Prendre en charge la santé de la population
Véritables petites pharmacies ambulantes, les boîtes de médicaments d’Helvétius sont les ancêtres des pharmacies portatives qui se développeront ensuite au XIXe siècle. Ainsi, l’instituteur, le capitaine de bateau, le voyageur à cheval, le chef de famille se devaient d’avoir sa pharmacopée portative. Sans aucun doute, l’action de Helvétius aura eu un impact considérable sur l’état sanitaire et social de la France et sur une prise de conscience, par l’État, de la nécessité de prendre en charge la santé de ses sujets.

▸ **Données d'entrée**
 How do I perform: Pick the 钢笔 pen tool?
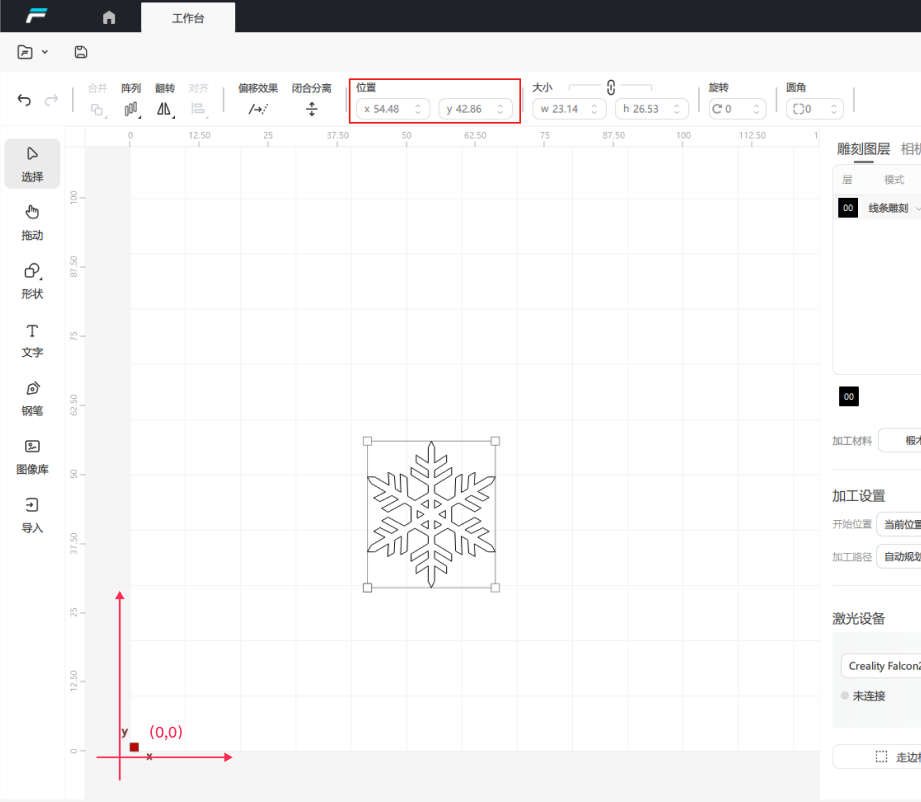[32, 397]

▸ **Explorer le texte**
**a.** D'après l'extrait, pourquoi les boîtes de médicaments d'Helvétius sont-elles décrites comme les ancêtres des pharmacies portatives du XIXe siècle ?
**b.** Dans l'extrait, recopiez mot pour mot le passage compris entre « Prendre en charge la santé de la » et « de ses sujets. », ces deux passages inclus.

▸ **Réponses données**
**a.** Parce qu'elles étaient déjà de véritables petites pharmacies ambulantes.

**b.**
Prendre en charge la santé de la population
Véritables petites pharmacies ambulantes, les boîtes de médicaments d’Helvétius sont les ancêtres des pharmacies portatives qui se développeront ensuite au XIXe siècle. Ainsi, l’instituteur, le capitaine de bateau, le voyageur à cheval, le chef de famille se devaient d’avoir sa pharmacopée portative. Sans aucun doute, l’action de Helvétius aura eu un impact considérable sur l’état sanitaire et social de la France et sur une prise de conscience, par l’État, de la nécessité de prendre en charge la santé de ses sujets.